In 1387, after many vicissitudes and trials, and because there is no male successor, Lambert de Goudet allows his sister to give Beaufort to her husband, Hugues de la Tour de Saint Vidal.
In 1580 under Antoine de la Tour and with the agreement of Henri III Beaufort turns into a viscouny that includes the baronies of Barges and Goudet. It stands at the same level as the viscounty of Polignac.
Understanding the strategic position of Beaufort, Antoine de la Tour starts to restore the fortifications that can be still seen today with the wall situated on the south west side of the castle.
In 1582, Claude de Rochefort d’Ailly receives from his wife, Claire La Tour de Saint Vidal, all her properties including the Beaufort seigneury .
In 1585, during the religious wars Protestants invaded the castle of Arlempdes situated nearby.
En 1589, King Henri III is murdered. When Henri IV becomes King the political situation is very tensed. The leaguers are strongly and violently opposed to his accession to the throne of France. After the insuccessful siege by the Senechal de Chaste in 1589, Beaufort recognises the legitimacy of Henri IV and agrees to submit. A royal garrison of 25 ‘military on foot’ settle in the castle. There will be then a succession of captains owners.

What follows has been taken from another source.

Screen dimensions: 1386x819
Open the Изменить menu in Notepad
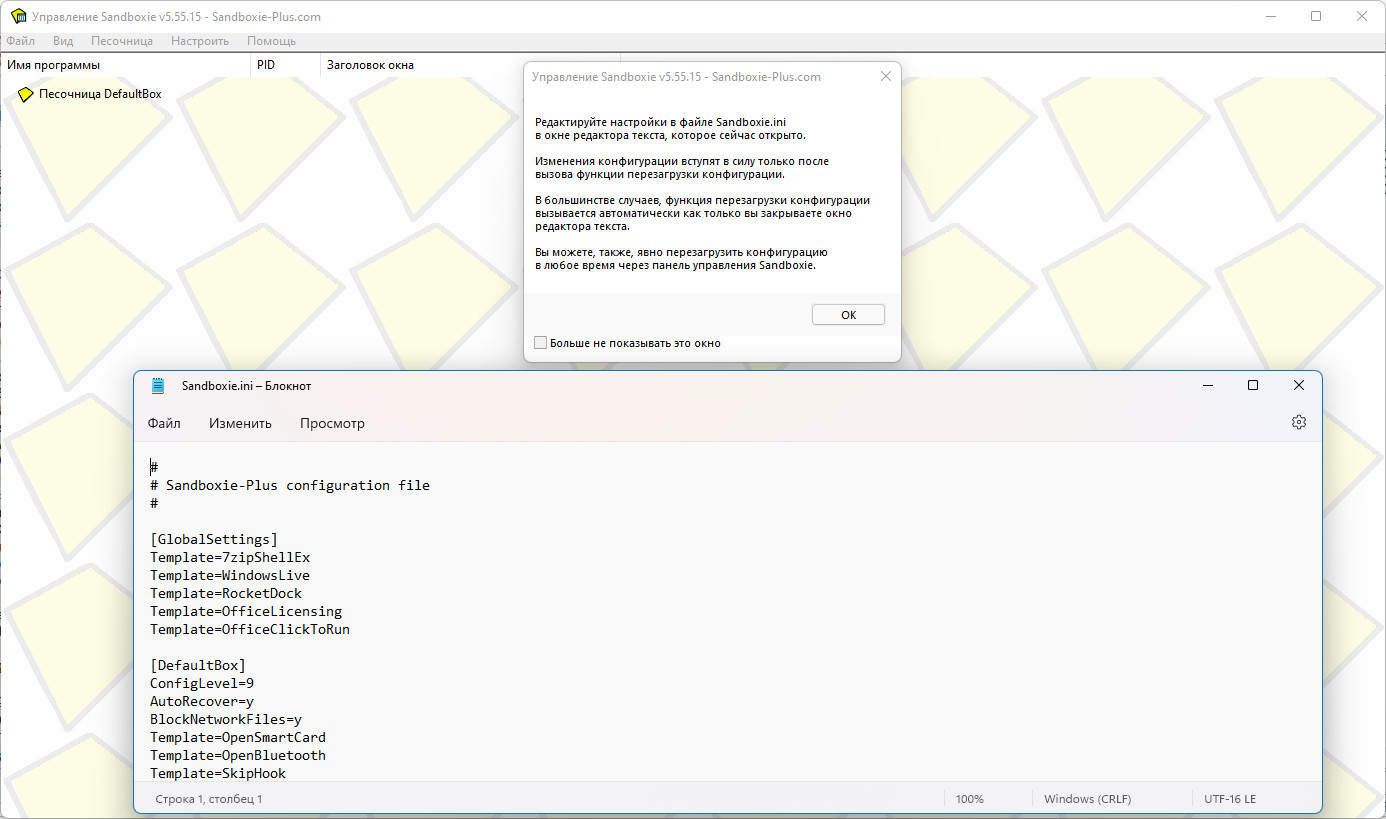pos(240,422)
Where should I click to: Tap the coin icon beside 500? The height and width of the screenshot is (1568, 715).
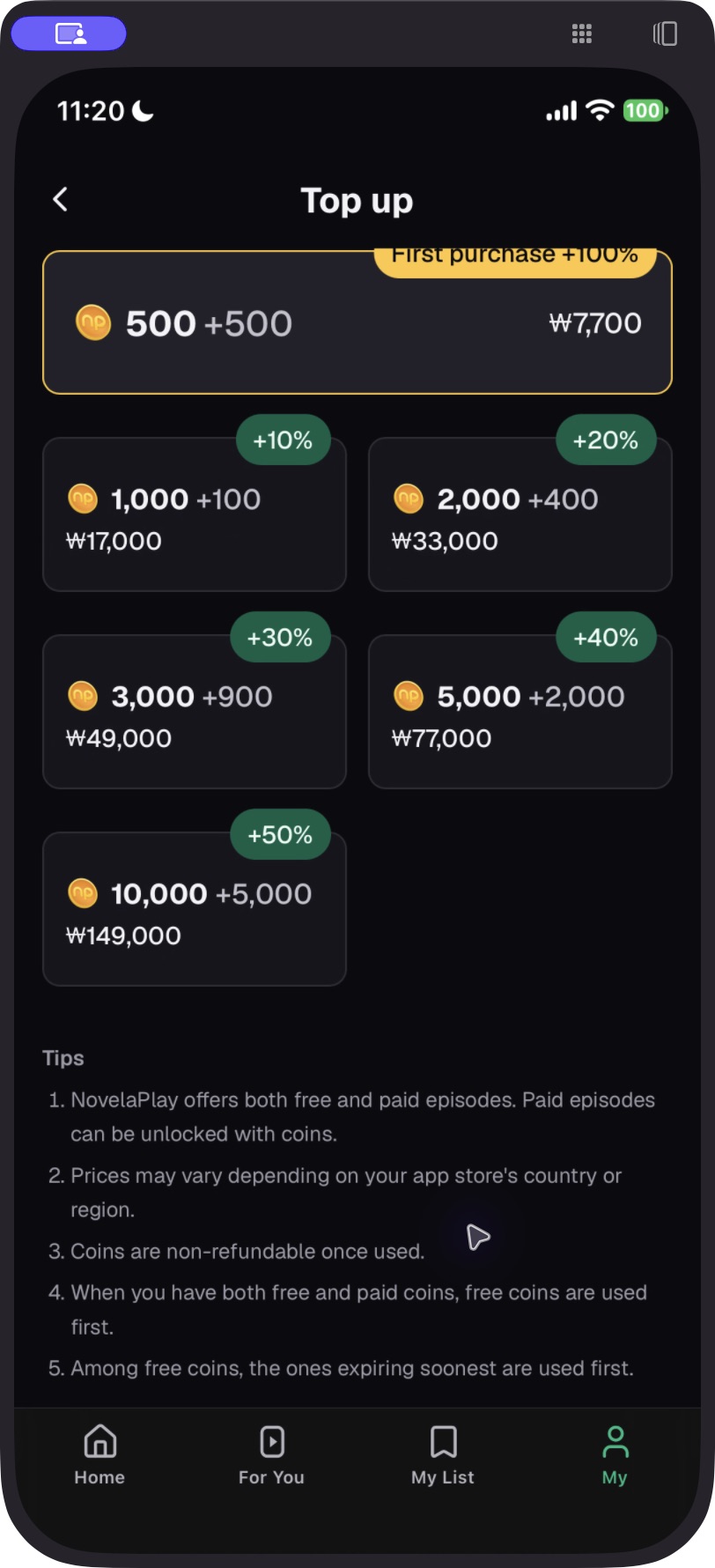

On the XVII century, the Rochefort d’Ally can’t come to an agreement about the inheritance of Beaufort and decide to sell it in 1652 to Robert Jourdain. The Puy tax collector, Robert Jourdain who wished to be recognize as a noble, starts a very important renovation of the castle which will last more than 10 years. Unfortunately his grandson, Jean Ignace Jourdain who succeded him as a tax collector in the Puy will divert funds away for 4 years obliging Robert Jourdain to give away his charge and to sell Beaufort in order to reimburse the money to the Languedoc States.
In 1666 Claude Ferreboeuf, main lieutenant of the Sénéchaussée of the Puy, acquires the castle to immediately sell it to Louis Armand de Polignac, Viscount of Polignac, who becomes in turn Viscount of Beaufort.
History repeats itself and in 1676 it is the Puy new tax collector, Jean de Pujol, who buys the Beaufort seigneury. The Laval family, owners of the castle of Arlempdes since 1720, acquires Beaufort in 1739.
At the French revolution Beaufort becomes property of the State and is sold by the Republicans to a company in Valence, la Bande Noire (Black Band) with the obligation to dismantle it. But the destruction starts only under the reign of Louis XVIII and is achieved in 1824 under the reign Charles X. From there the ruins will pass from hands to hands. The last remaining wall of the west aisle collapses at the beginning of the XXth century.
In 1977, Mr Garnet launches a call for voluntary work to safeguard Beaufort.
In 1994, the Château de Beaufort is classified on the French supplementary historic monument list.
In 2001, Michel Guyot, renowned ‘saviour’ of castles, buys Beaufort and entrusts an association whose role is to raise the visitors awareness to the construction techniques used in the Middle Age.
But despite the public subsidies and the commitment of the association the project comes to an abrupt end.
It is only in 2008 with the new owner, Jean-Jacques Julien, a Parisian architect and a native-born, that the announced disappearance of Beaufort stopped and that the restoration of Beaufort really started and has been carried on since then.